Il regista statunitense Mike Mills, sceneggiatore, graphic designer e creatore di videoclip, è al suo quarto lungometraggio. Il film presentato al Telluride Film Festival e al Festival del cinema di Roma 2021, indaga sul rapporto degli adulti con i bambini.
Un giornalista Johnny, l’eccentrico premio Oscar Joaquin Phoenix, porta avanti una serie di interviste radiofoniche a bambini e giovani americani sulla natura, sulle paure, sul razzismo. Inchieste interrotte dalla richiesta di aiuto della sorella Viv.

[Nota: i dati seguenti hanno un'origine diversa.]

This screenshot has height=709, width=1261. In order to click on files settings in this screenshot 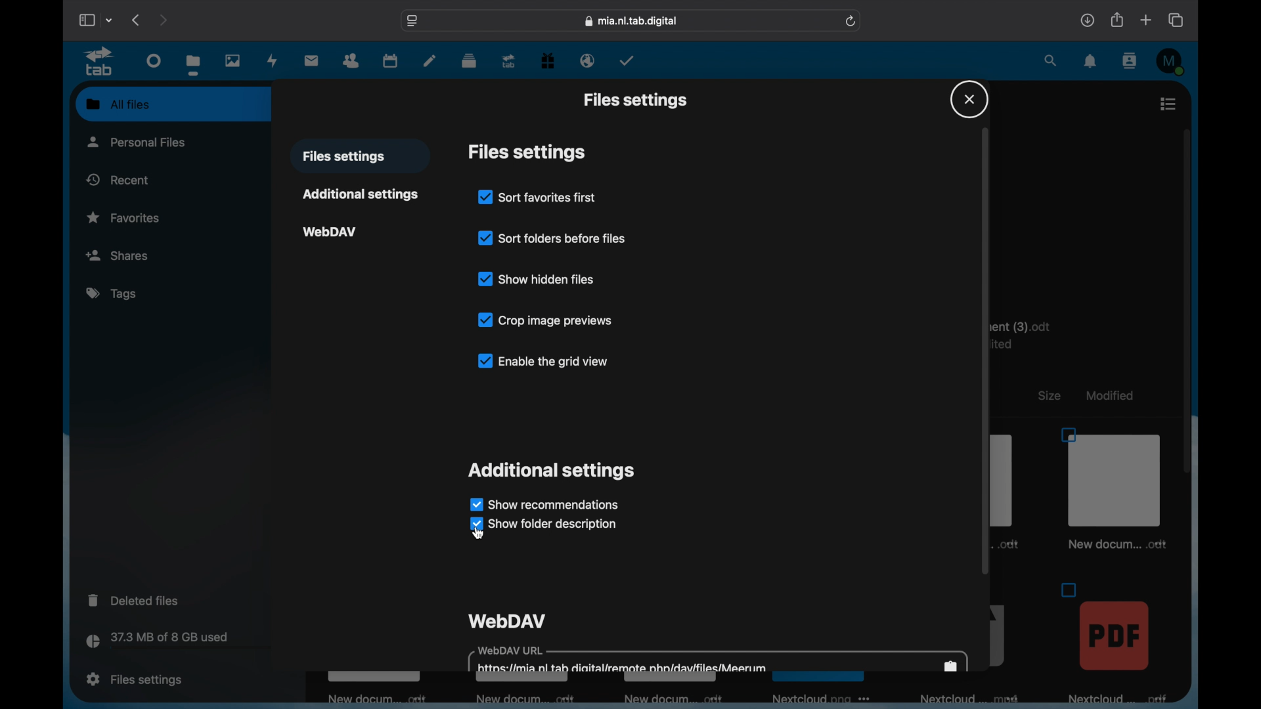, I will do `click(635, 100)`.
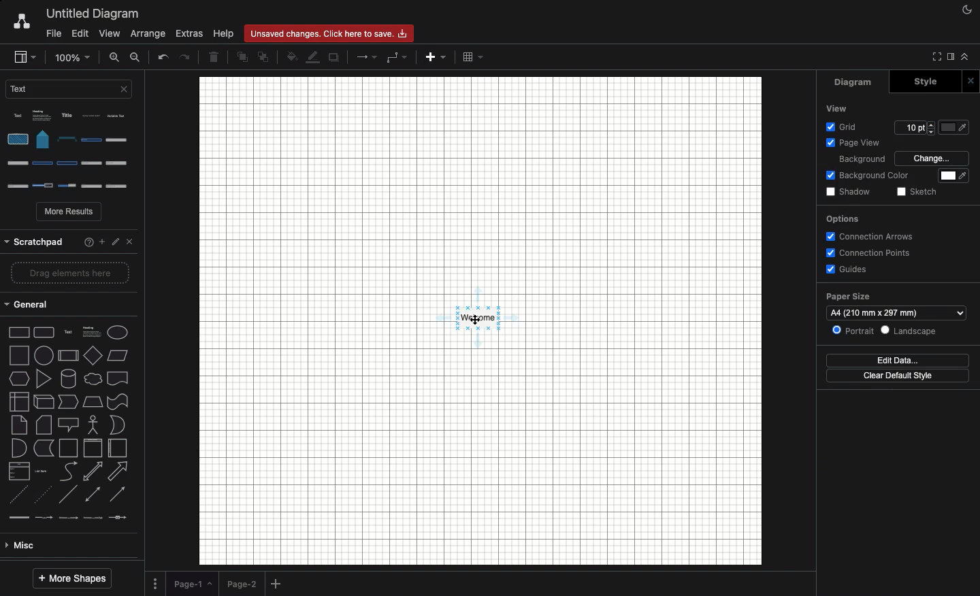 This screenshot has height=596, width=980. I want to click on changes, so click(333, 33).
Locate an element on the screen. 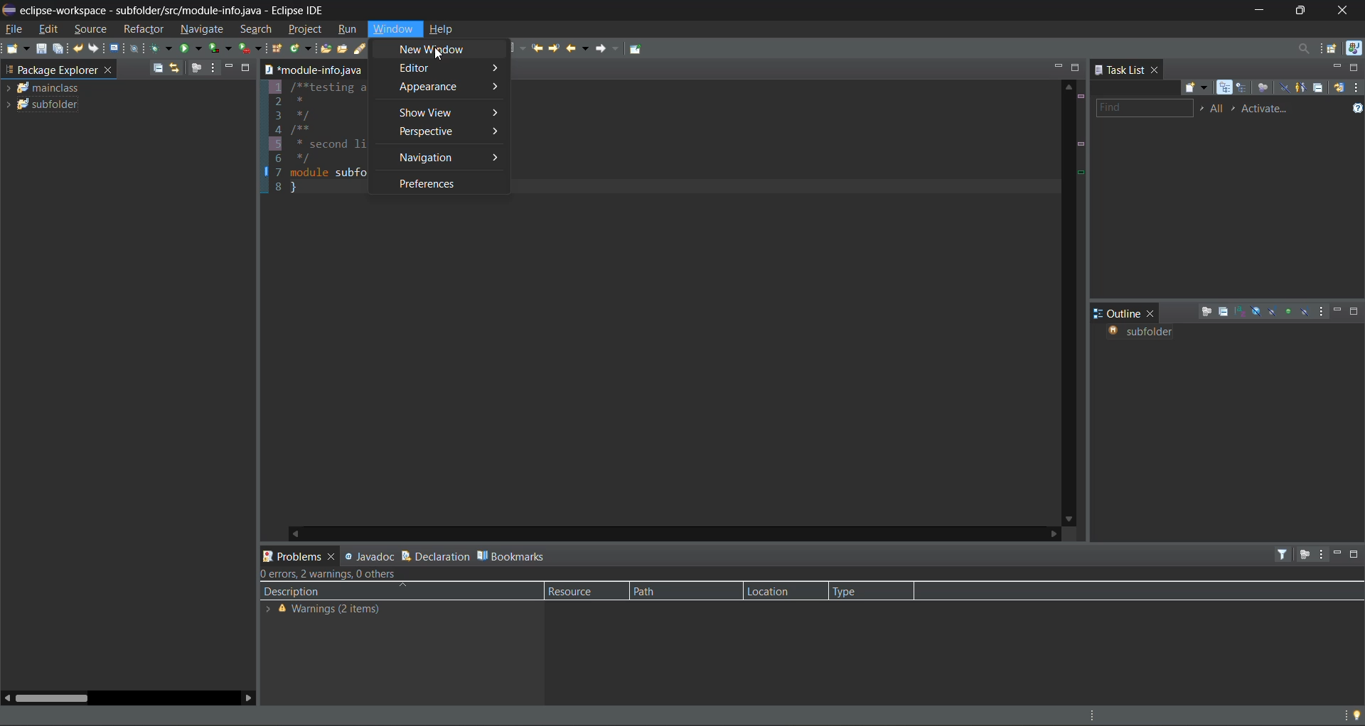 The width and height of the screenshot is (1365, 726). new task is located at coordinates (1198, 87).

Il marito si deve trasferire da Los Angeles a Auckland perché ricoverato per crisi psichiche e lei chiede a Johnny di tenere per un periodo il figlio di nove anni Jesse, l’enfant prodige Wooby Norman. Il giovanissimo attore se la cava egregiamente nei panni del bambino visionario, con richieste imbarazzanti come giocare a essere un orfano.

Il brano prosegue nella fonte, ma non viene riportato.